**** Entries supplied ****

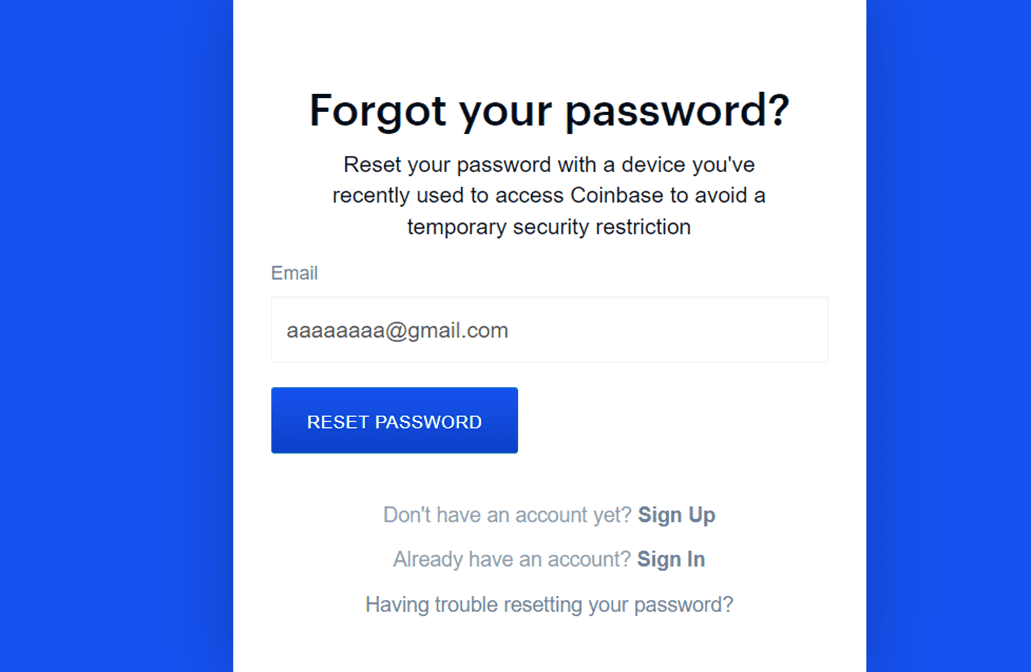Click the 'Already have an account?' text
This screenshot has width=1031, height=672.
pyautogui.click(x=512, y=560)
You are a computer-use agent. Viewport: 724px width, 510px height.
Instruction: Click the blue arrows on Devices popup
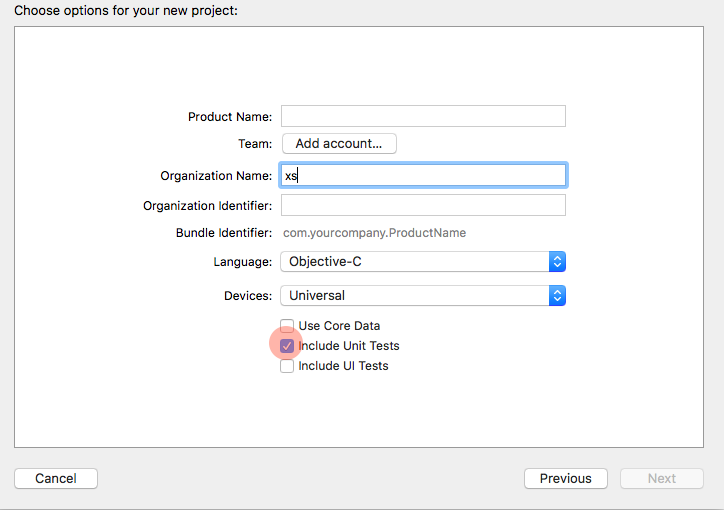pos(558,296)
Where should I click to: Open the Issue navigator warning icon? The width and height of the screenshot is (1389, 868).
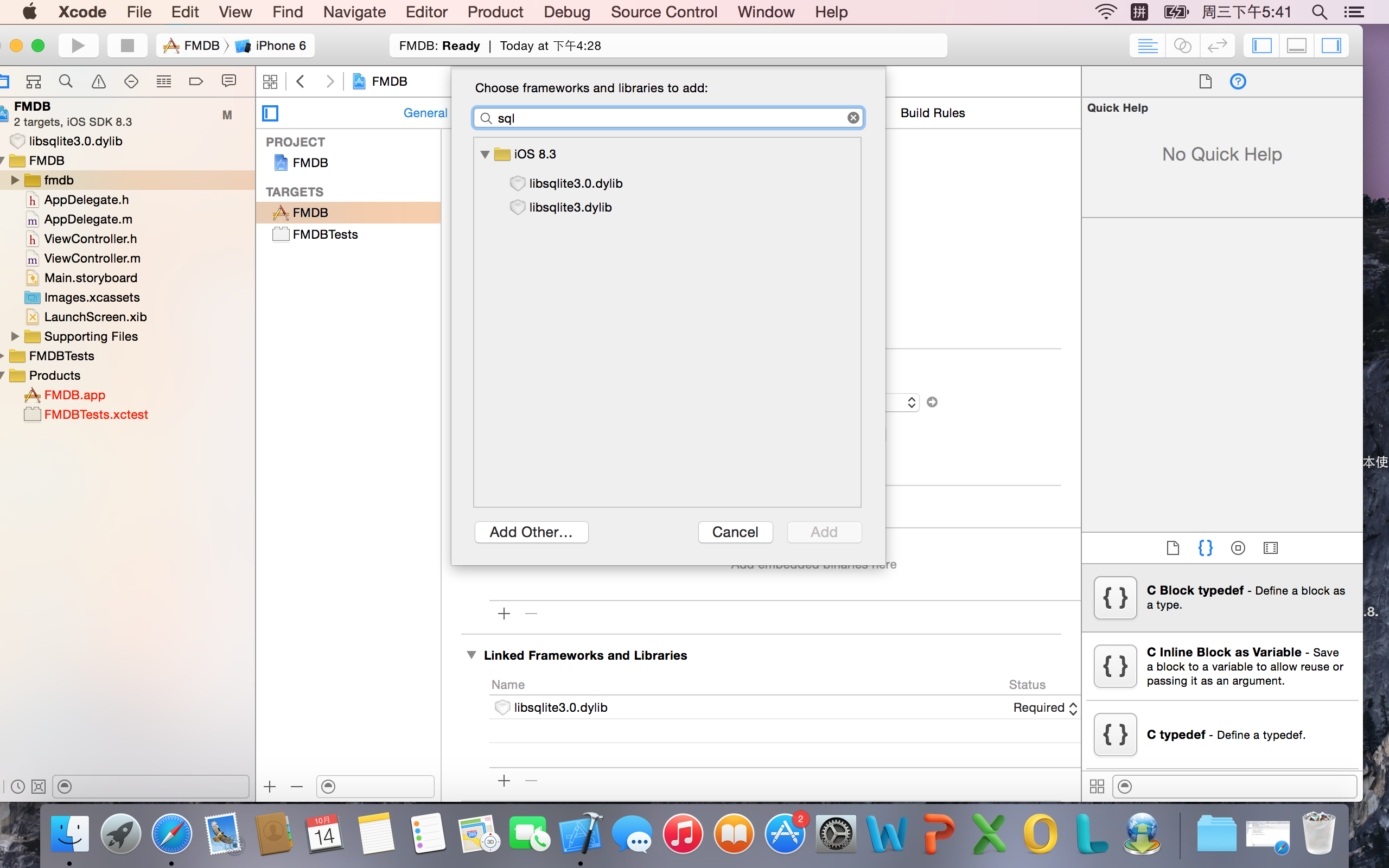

****

Working from the records above, reproduce exactly the lines from the one with "You are a computer-use" through the last line, without the pictures.

You are a computer-use agent. Viewport: 724px width, 510px height.
Instruction: Click the blue arrows on Devices popup
pos(558,296)
Where should I click to: Open the Issue navigator warning icon? The width and height of the screenshot is (1389, 868).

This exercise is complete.